Affine Transforms

2023/09/28

Categories: GeekStuff

Affine Transforms

(Long time no blog! My blog rendering thing broke, my templates were incompatible with the new one, and I needed to figure out how to use MathJax to try to make this legible. Ugh.)

So, I like fractals, especially iterated function system fractals (think the Koch snowflake). And I’ve been writing code to do these for years. And it’s been horribly, stupidly, slow that whole time because I didn’t understand affine transforms. I’m only interested in 2D, so I’m talking about 2D.

So here’s what I didn’t understand. Let’s start with the basic concept. An affine transform is a transform which preserves the relationships between points, and mostly this means we can do scales, rotations, and translations. (Translate, here, in the sense of “move by a fixed amount.”) The way this is represented is linear algebra and matrix multiplication. We define a matrix in the form

$\begin{bmatrix}a00 & a01 & a02 \\ a10 & a11 & a12 \\ 0 & 0 & 1\end{bmatrix}$

and we extend our vector from $\begin{bmatrix}x & y\end{bmatrix}$ to $\begin{bmatrix}x & y & 1\end{bmatrix}$. We can then multiply these out, ignore the last value in the result, and get our new $x’$ and $y’$.

But we don’t actually need to store the $\begin{bmatrix}0 & 0 & 1\end{bmatrix}$ row, or the extra 1 at the end of our vector. We can just compute things as though they were there. So we actually store an affine transform as six values, like this:

$\begin{bmatrix}a00 & a01 & a02 \\ a10 & a11 & a12\end{bmatrix}$

Similarly, we don’t really have to extend our point, we can just figure out the computations. So, the actual computation looks like this (switching to Go instead of math):

type Point struct { X, Y float64 }
type Affine struct { a00, a01, a02, a10, a11, a12 float64 }

func (m *Affine) Project(p Point) Point {
	return Point{
		X: p.X * m.a00 + p.Y * m.a01 + m.a02,
		Y: p.X * m.a10 + p.Y * m.a11 + m.a12,
	}
}

Arguably, the last expression for X is really 1 * m.a02 but I am okay with simplifying that one without showing my work.
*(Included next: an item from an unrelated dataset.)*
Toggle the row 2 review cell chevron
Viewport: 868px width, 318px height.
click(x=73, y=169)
But how do you create these matrixes?

Well, that’s easy. First, you define the operations you want, then you multiply the matrixes together to get a matrix that combines the operation. This works because linear algebra is, to be highly technical, fucking magic. It turns out that the result of multiplying a vector by three matrixes in order is identical to the result of multiplying the matrixes together and then multiplying the vector by the result. So, if you need to do a rotation, a scale, and a translation, you can build matrixes for each of those, multiply them together, and get a result you can use.

Of course, once you know you’re going to do that, you can simplify a bit along the way, but let’s build up to it.
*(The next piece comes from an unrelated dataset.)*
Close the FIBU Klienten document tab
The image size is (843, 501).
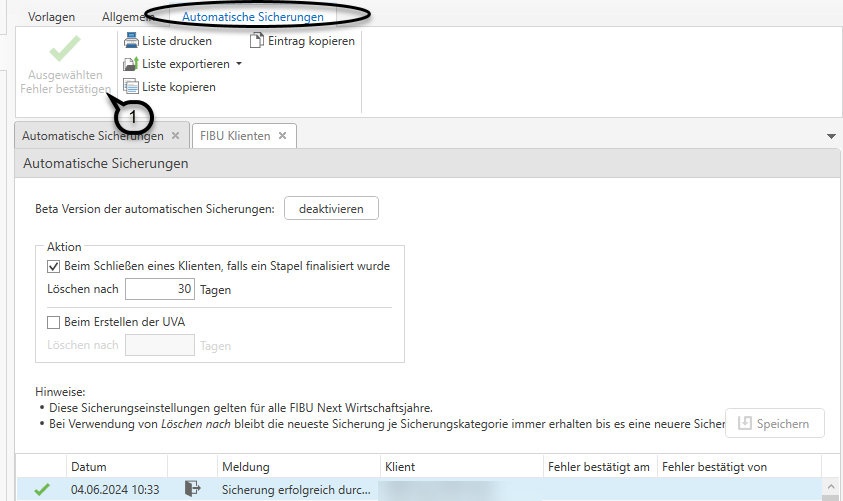coord(282,136)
The Three Important Operations

These are the operations that are important to me because I care about them and need to use them. There’s others. I’m ignoring shear, for instance, because we don’t need it here.

Translate

Translate is really easy. Here’s the translate matrix that results in everything being offset by $\begin{bmatrix}x0 & y0\end{bmatrix}$:

$\begin{bmatrix}1 & 0 & x0 \\ 0 & 1 & y0\end{bmatrix}$

If you expand the operations above, you’ll see how this works:

return Point{
	X: p.X * 1 + p.Y * 0 + x0,
	Y: p.X * 0 + p.Y * 1 + y0,
}

which simplifies to {X: p.X + x0, Y: p.Y + y0}.

Scale

Scale is also easy and pretty straightforward.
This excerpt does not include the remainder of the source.